兄が、父のことをこんなに理解しているのが驚きだった。
「第一王子が消えれば、人々が注目するのは第二王子だ。能力もある。責任感のない第三王子より、ずっといいと俺も思っている。だが、それは、権力を求める男にとっては最悪のシナリオだ。彼は毒を入手する伝手を持っているし、全てを円滑に進めるための忍耐強さも狡猾さもある。……気を付けるんだな。彼が欲しているのは傀儡の王だ。それに該当しないものはいずれ消される。例外はない。……まして自分に牙をむこうとするものなら今すぐにでもね」
「兄上」
「……本当に眠くなった。もういけ」
ザックは無言のまま会釈し、彼の部屋を退出した。
兄の話は、予想していなかったものだ。
聞きたいこと以上の話が聞けて、身震いがする。
つまり、アンスバッハ侯爵は、父上を傀儡の王に仕立てるつもりで妹を嫁がせたのか?
だが、彼は仕事を覚えればすぐに頭角をあらわした。
侯爵の管理下から逃れたいとも考え、周囲の反対を押し切ってまで、第二妃を娶った。
だが、実際、彼は侯爵の手の中からは出られなかったのだ。守り切れず、カイラは心を病み、イートン伯爵領へと逃れる。その後呼び戻してからも、息子もカイラも守ることさえできずに。
“守るために……”
兄の声が蘇る。
そうか。
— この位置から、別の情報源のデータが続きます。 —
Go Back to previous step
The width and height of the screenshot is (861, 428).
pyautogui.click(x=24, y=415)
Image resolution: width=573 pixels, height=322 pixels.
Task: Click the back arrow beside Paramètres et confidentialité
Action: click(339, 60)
父は守るために、敢えて自分に冷たく接していたのか。
カイラの子である自分に目をかければ、第一妃の嫉妬が深まるのは必須だ。
愛はやれないと妻に思うのと同時に、苦しいときに助けられた恩は忘れていない彼は、これ以上第一妃を刺激しないために、息子への愛は封印した。
「……甘いな。王には向かないんじゃないか」
乾いた笑いが転び出る。どれだけの不器用さだ。
こうして話をしてみて、兄への印象はずいぶん変わった。
ずっとザックに冷たかったのは、ザックに国を思う心が感じられなかったからなのかもしれない。
彼という人の核は、愛国心にあるのだろう。その点で、バイロンと父上は一致している。
「やはり兄上が国王になるべきなんだ」
ザックは初めて心の底から、死をつかさどる神に、兄を連れていくなと祈った。